(THE RECORDS begins)

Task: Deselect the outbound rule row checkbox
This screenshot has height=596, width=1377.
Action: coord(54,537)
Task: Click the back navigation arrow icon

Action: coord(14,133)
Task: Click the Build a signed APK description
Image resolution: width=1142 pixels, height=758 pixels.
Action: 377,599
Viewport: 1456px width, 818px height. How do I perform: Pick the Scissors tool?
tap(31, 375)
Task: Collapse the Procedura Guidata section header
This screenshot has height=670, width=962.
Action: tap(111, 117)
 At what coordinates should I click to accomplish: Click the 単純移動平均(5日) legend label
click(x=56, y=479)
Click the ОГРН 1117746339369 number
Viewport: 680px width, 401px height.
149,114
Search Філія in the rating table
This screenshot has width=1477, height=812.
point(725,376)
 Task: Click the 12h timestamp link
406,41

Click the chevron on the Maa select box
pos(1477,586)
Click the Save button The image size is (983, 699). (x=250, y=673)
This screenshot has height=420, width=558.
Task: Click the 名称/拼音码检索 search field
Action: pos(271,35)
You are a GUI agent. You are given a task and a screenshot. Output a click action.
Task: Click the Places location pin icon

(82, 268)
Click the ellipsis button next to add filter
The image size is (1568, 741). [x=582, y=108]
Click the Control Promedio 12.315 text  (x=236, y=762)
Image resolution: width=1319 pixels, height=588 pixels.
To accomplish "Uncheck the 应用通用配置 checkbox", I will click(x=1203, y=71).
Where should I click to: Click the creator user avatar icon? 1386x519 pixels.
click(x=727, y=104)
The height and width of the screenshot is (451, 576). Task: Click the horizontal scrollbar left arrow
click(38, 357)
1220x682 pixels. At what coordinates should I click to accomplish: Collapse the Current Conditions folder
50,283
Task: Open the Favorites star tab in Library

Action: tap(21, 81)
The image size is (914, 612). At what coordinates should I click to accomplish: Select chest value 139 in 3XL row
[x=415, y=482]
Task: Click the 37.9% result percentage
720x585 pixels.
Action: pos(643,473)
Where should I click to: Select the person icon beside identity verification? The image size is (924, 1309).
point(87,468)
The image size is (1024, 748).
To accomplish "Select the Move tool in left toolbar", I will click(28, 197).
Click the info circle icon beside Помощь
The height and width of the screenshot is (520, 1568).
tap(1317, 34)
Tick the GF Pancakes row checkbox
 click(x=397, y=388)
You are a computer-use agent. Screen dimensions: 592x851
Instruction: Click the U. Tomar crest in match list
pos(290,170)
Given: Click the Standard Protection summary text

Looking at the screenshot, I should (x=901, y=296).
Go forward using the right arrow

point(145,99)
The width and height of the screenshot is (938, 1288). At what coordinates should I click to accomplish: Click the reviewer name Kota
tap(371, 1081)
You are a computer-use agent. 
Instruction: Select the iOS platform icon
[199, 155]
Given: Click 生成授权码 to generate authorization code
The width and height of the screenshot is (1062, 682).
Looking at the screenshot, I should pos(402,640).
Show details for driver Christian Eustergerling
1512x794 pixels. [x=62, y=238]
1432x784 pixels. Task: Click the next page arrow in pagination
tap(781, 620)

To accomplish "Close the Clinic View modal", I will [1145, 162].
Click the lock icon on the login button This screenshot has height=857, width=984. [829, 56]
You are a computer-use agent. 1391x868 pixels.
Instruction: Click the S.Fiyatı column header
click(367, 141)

(THE RECORDS ends)

Your task is to extract the lines running from the one with "The image size is (914, 612)." to the end of the material, inclusive, copying each exactly and adding nothing.

The image size is (914, 612). At what coordinates should I click to accomplish: Select chest value 139 in 3XL row
[x=415, y=482]
Task: Click the 37.9% result percentage
720x585 pixels.
Action: pos(643,473)
Where should I click to: Select the person icon beside identity verification? The image size is (924, 1309).
point(87,468)
The image size is (1024, 748).
To accomplish "Select the Move tool in left toolbar", I will click(28, 197).
Click the info circle icon beside Помощь
The height and width of the screenshot is (520, 1568).
tap(1317, 34)
Tick the GF Pancakes row checkbox
 click(x=397, y=388)
You are a computer-use agent. Screen dimensions: 592x851
Instruction: Click the U. Tomar crest in match list
pos(290,170)
Given: Click the Standard Protection summary text

Looking at the screenshot, I should (x=901, y=296).
Go forward using the right arrow

point(145,99)
The width and height of the screenshot is (938, 1288). At what coordinates should I click to accomplish: Click the reviewer name Kota
tap(371, 1081)
You are a computer-use agent. 
Instruction: Select the iOS platform icon
[199, 155]
Given: Click 生成授权码 to generate authorization code
The width and height of the screenshot is (1062, 682).
Looking at the screenshot, I should pos(402,640).
Show details for driver Christian Eustergerling
1512x794 pixels. [x=62, y=238]
1432x784 pixels. Task: Click the next page arrow in pagination
tap(781, 620)

To accomplish "Close the Clinic View modal", I will [1145, 162].
Click the lock icon on the login button This screenshot has height=857, width=984. [829, 56]
You are a computer-use agent. 1391x868 pixels.
Instruction: Click the S.Fiyatı column header
click(367, 141)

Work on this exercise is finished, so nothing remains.